A Second<E> can store an ErrorContext<E>, however in your From implementation you're trying to give it a ErrorContext<First<E>>.
To solve this you can either store an ErrorContext<First<E>> in Second::F or get the inner ErrorContext<E> from previous before calling ErrorContext::new
You might be be confusing this with OOP and garbage collected languages like Java where you can assign an instance of a type to a variable that expect an interface it implements. That's possible because everything is a pointer and interfaces are implemented with dynamic dispatch.
In rust however static dispatch is the default one. ErrorContext<E> and ErrorContext<First<E>> are different types and you can't store one where the other is expected. The fact that E and First<E> both implement the same trait doesn't matter.
I can write same code that will compile. Thanks for your advice.
But i want to know what problem in that code. E - is generic type, First<W> is concrete type for E.
The code below:
has Some(E: Error) as Some(previous),where previous is First<W> and we have impl<E> Error for First<E> where E: Error {} at same time. So, the rule about working with generics is performed.
We include different meanings in words "concrete type for generic."
A concrete implementation and subsequent compilation implies the definition of generic-parameters. In this code in place of E there will always be First <W>, where enum First will never change, so here we can consider it a concrete type.
"expected type parameter E, found enum First" - compilator said;
So, For all W: Error in First<W> we have Error trait implementation.
Generic E accept any type that has Error trait implementation.
It must be compiled
That's not how it works. The concrete type for E is choosen by the user of your implementation.
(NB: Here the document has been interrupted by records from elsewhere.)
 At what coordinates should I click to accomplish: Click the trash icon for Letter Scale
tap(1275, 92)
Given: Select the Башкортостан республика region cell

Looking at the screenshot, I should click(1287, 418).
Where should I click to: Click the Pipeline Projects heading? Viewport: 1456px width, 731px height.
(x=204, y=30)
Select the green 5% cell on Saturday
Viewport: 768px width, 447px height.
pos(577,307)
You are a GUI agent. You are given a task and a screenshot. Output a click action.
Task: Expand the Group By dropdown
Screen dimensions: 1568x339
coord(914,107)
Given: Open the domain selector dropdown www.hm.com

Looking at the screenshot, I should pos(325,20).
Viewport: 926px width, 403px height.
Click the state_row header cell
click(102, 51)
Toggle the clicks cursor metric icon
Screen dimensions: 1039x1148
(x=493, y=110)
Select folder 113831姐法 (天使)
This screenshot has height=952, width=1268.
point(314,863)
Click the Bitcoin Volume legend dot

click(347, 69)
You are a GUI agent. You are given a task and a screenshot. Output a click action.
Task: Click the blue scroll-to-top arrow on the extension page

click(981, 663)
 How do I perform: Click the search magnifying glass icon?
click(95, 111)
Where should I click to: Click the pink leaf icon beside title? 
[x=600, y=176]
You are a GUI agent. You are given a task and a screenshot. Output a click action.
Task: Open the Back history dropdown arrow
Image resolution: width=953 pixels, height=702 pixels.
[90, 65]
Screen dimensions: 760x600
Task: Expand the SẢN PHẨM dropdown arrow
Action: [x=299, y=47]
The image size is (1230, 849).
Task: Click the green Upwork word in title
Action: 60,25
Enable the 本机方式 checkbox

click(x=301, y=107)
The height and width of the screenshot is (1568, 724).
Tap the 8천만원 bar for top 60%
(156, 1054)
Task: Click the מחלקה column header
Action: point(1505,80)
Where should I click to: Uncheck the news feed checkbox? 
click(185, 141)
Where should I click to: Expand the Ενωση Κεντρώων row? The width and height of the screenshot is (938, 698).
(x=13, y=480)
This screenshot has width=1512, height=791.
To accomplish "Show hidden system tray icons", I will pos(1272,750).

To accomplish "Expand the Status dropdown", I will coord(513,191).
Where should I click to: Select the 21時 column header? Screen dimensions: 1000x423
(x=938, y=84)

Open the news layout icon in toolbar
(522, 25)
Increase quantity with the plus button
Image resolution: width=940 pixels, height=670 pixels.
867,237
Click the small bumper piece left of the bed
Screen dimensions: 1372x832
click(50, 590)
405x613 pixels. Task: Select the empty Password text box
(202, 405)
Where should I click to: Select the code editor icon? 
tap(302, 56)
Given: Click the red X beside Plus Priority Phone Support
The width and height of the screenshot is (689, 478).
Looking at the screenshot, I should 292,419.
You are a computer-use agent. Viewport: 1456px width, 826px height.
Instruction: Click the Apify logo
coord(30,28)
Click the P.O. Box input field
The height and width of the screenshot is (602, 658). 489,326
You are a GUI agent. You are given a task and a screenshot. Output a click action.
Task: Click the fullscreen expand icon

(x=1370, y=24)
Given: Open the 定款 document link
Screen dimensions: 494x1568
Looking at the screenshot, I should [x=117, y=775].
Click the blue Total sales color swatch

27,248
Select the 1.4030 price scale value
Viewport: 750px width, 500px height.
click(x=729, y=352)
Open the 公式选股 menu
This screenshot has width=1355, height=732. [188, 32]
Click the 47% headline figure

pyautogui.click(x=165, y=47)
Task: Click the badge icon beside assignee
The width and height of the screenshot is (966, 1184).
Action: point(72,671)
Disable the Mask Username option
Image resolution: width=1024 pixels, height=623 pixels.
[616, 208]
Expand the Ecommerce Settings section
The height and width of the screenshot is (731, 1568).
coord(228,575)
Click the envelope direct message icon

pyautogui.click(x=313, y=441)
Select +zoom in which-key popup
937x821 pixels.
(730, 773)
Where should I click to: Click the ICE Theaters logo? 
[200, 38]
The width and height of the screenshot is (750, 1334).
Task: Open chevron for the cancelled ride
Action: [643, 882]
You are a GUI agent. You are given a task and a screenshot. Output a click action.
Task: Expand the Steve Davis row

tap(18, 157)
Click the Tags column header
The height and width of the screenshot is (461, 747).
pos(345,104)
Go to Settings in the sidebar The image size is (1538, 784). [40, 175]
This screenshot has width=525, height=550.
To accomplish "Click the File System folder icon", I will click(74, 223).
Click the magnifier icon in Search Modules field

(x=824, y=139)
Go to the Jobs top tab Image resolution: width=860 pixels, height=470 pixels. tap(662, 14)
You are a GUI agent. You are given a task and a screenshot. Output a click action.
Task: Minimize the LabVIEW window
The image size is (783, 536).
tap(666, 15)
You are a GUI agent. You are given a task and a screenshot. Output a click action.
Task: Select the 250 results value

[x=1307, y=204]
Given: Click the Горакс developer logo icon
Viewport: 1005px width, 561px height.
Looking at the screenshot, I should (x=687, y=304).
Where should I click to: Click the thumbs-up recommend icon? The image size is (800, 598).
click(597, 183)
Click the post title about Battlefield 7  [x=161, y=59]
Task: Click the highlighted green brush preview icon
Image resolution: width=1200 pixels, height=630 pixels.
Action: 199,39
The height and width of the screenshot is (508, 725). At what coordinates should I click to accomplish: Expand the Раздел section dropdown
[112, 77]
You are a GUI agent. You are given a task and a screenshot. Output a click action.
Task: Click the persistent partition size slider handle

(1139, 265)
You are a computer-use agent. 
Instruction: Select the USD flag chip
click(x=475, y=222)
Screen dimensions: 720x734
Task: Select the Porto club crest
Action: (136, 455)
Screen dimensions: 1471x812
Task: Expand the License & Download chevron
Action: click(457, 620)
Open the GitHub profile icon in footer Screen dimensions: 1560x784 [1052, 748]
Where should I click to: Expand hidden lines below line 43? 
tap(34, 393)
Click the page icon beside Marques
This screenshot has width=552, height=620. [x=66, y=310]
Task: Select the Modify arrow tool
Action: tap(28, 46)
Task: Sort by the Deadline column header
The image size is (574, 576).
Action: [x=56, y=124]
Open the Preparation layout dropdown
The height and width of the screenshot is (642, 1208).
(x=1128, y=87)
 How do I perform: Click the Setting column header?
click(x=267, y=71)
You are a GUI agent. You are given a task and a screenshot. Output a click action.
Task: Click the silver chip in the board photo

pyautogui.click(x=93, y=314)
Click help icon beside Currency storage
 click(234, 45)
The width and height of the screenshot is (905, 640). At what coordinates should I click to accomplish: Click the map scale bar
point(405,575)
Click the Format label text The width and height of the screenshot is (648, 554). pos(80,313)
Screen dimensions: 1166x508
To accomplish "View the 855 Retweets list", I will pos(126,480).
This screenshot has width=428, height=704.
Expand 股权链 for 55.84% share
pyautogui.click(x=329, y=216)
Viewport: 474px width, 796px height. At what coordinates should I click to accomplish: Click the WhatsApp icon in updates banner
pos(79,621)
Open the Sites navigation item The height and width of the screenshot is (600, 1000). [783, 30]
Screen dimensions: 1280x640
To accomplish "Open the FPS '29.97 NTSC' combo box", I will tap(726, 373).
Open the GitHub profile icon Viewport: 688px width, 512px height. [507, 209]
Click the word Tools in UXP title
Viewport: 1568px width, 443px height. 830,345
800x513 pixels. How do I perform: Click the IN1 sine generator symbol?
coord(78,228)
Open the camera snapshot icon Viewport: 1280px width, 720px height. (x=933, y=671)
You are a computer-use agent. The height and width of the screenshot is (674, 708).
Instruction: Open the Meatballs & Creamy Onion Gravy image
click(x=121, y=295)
It's not that it can accept any type that implement the Error trait, it must accept any type that implement the Error type. So what happens if a downstream user use your implementation where E is not First<W>? i.e. what should <Second<Foo> as From<First<Bar>>>::from(previous) do, assuming Foo and Bar both implement Error? The implementation would try to store First<Bar> where a Foo would be expected, and that's not possible.